Début octobre 2019, le président américain Donald Trump annonçait retirer ses troupes du sol syrien, laissant ainsi les peshmerga* coincé·es entre l’État Islamique (EI) et la Turquie et fragilisé·es par cette perte de leur principal allié. Ankara affirmait ainsi le 8 octobre être prête à lancer une nouvelle offensive contre les Forces démocratiques syriennes (FDS), majoritairement constituées de soldat·es kurdes. Notons que cette offensive a été “autorisée” par Moscou, pourtant alliée des Syrien·nes, se plaçant ainsi comme grand arbitre des tensions locales.

Pourquoi ? Présente en Syrie afin d’éradiquer l’EI établi dans le pays depuis 2014, l’armée états-unienne n’était en réalité constituée que de quelques centaines d’individus et servait surtout d’appui militaire aux forces Kurdes et Syriennes.
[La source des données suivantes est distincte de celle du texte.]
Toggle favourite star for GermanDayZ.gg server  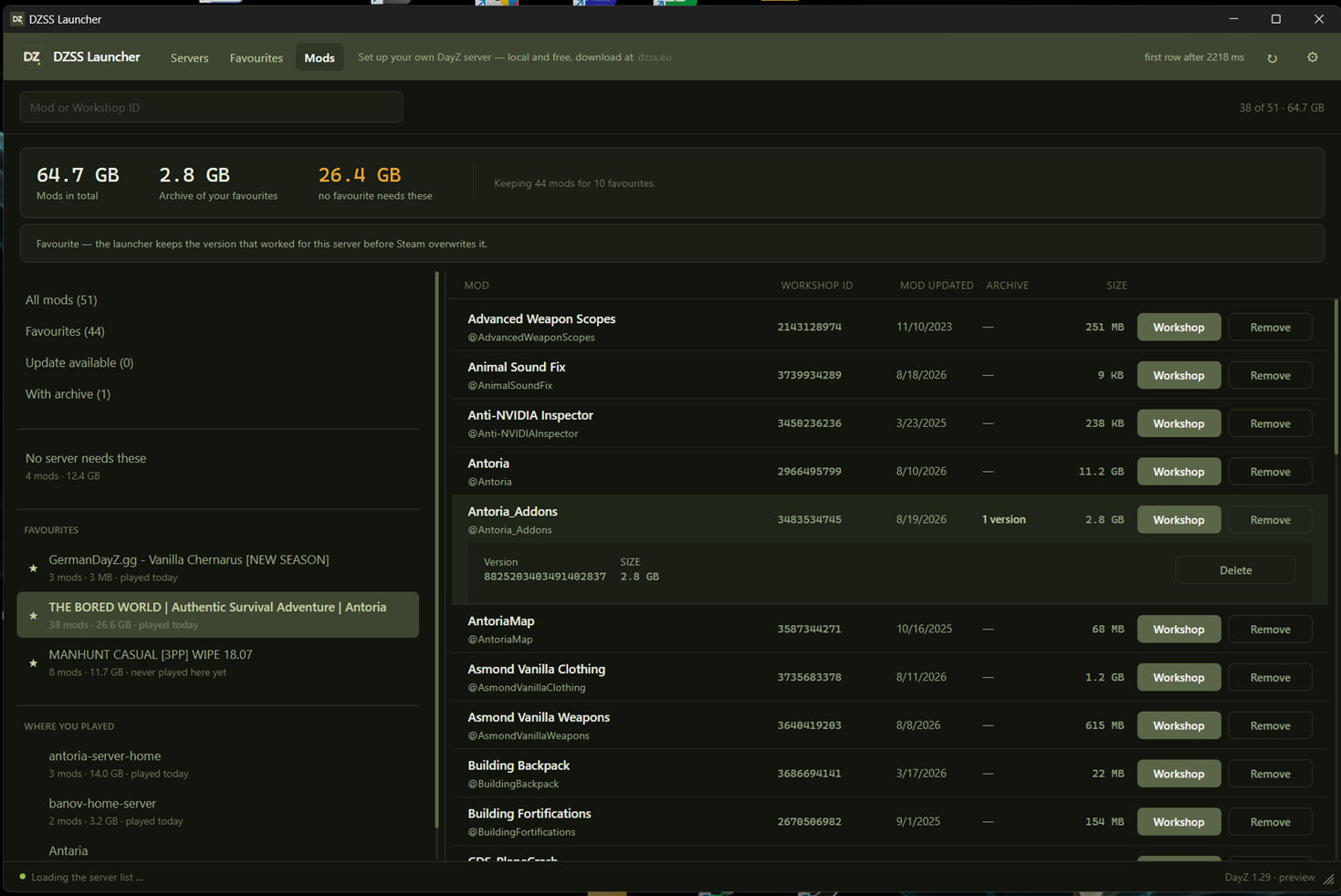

Jugeant cette présence peu nécessaire, le président républicain a donc pris la décision de retirer ses forces armées. Cependant, le président Erdogan ne semble pas apprécier l’unification du territoire kurde sur le sol syrien grâce à ses victoires contre les forces djihadistes, profitant ainsi du retrait états-unien pour attaquer les FDS. Selon le directeur de communication de la présidence turque F. Altun, la Turquie « n’aura d’autre choix que de les empêcher d’arrêter de perturber (ses) efforts anti État Islamique » s’ils et elles ne font pas « défection ». Rappelons que l’État turc considère les Kurdes comme des « terroristes » à cause de la guérilla menée en Turquie par le PKK (Parti des travailleurs du Kurdistan).
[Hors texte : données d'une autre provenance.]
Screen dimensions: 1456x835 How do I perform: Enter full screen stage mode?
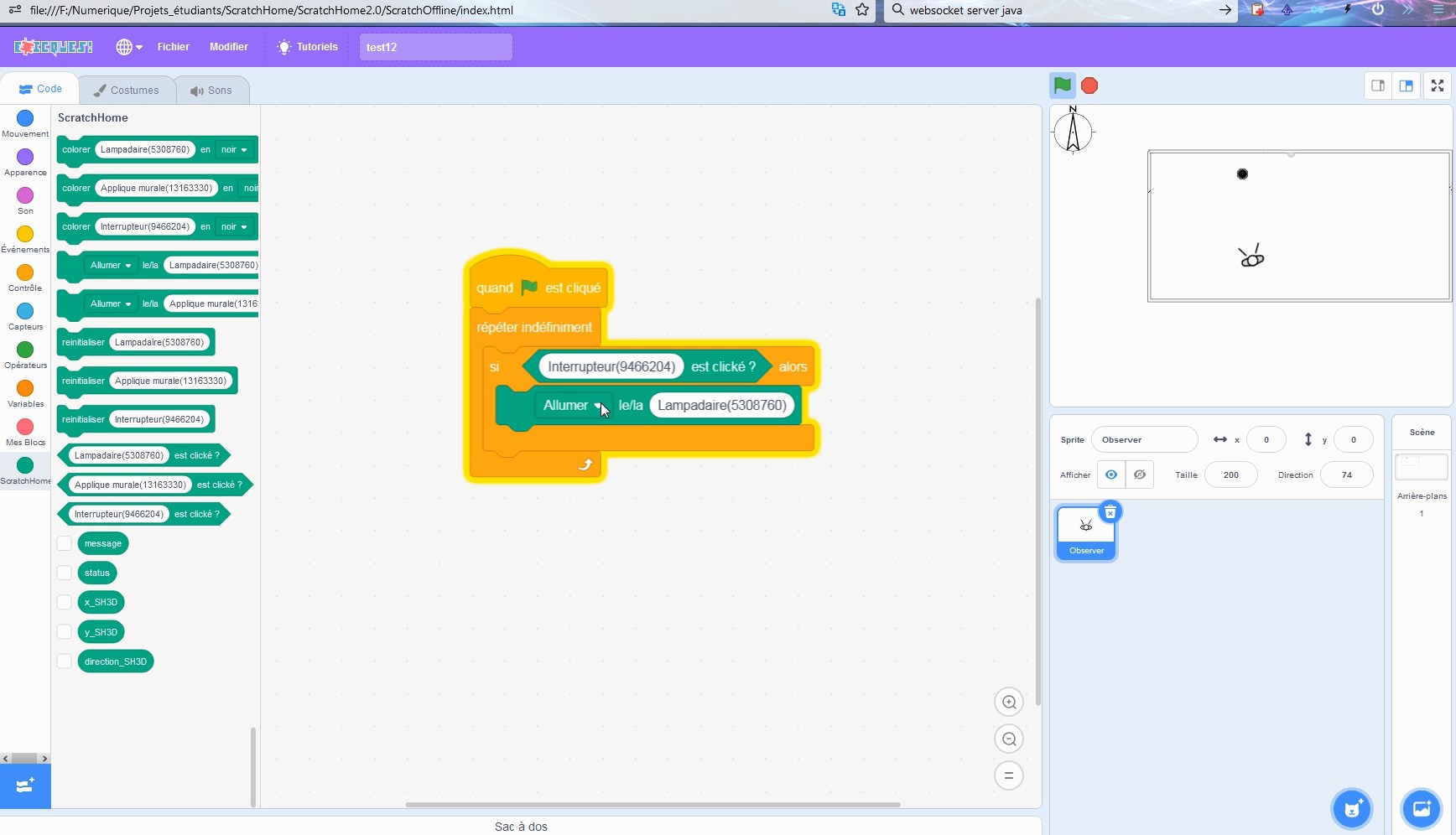click(1437, 86)
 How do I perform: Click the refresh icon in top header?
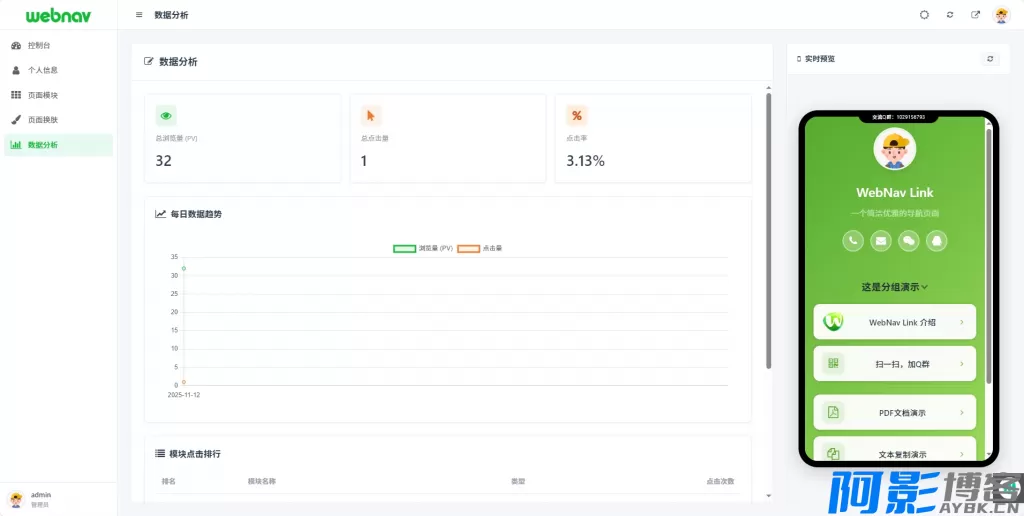[950, 15]
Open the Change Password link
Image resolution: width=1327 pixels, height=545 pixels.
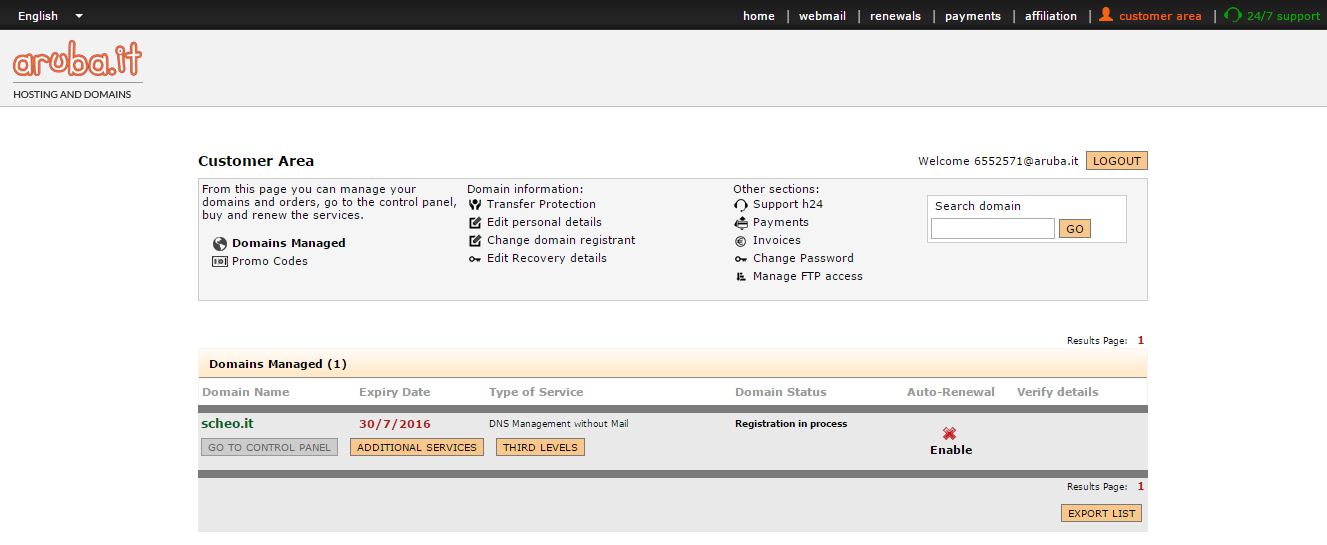[803, 258]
Quel futur ? A terme, Erdogan souhaite utiliser le territoire kurde comme séparation entre la Turquie et le chaos syrien et y installer une partie des 3,5 millions de réfugié·es syrien·nes. De son côté, face au tollé international voire même national, le président Trump entend « anéantir complètement l’économie de la Turquie » si celle-ci « dépassait les bornes » tout en laissant fermé l’espace aérien du nord-est de la Syrie à l’aviation turque. La France, elle, a déclaré soutenir les forces kurdes qui sont « des partenaires-clés dans la lutte contre Daesh » sans pour autant intervenir comme le responsable Badra Kiya Kurd souhaiterait afin « d’empêcher cette offensive, qui est susceptible de se traduire par un massacre ». Rappelons aussi que cette offensive permettrait à des djihadistes (dont des français) prisonniers des forces kurdes de s’échapper. Le président russe, par son contact avec chacun des pays de la zone, y voit l’opportunité d’unifier les Kurdes de Syrie au régime de Bachar al-Assad en vue d’une potentielle paix syrienne qui renforcerait la position de Moscou.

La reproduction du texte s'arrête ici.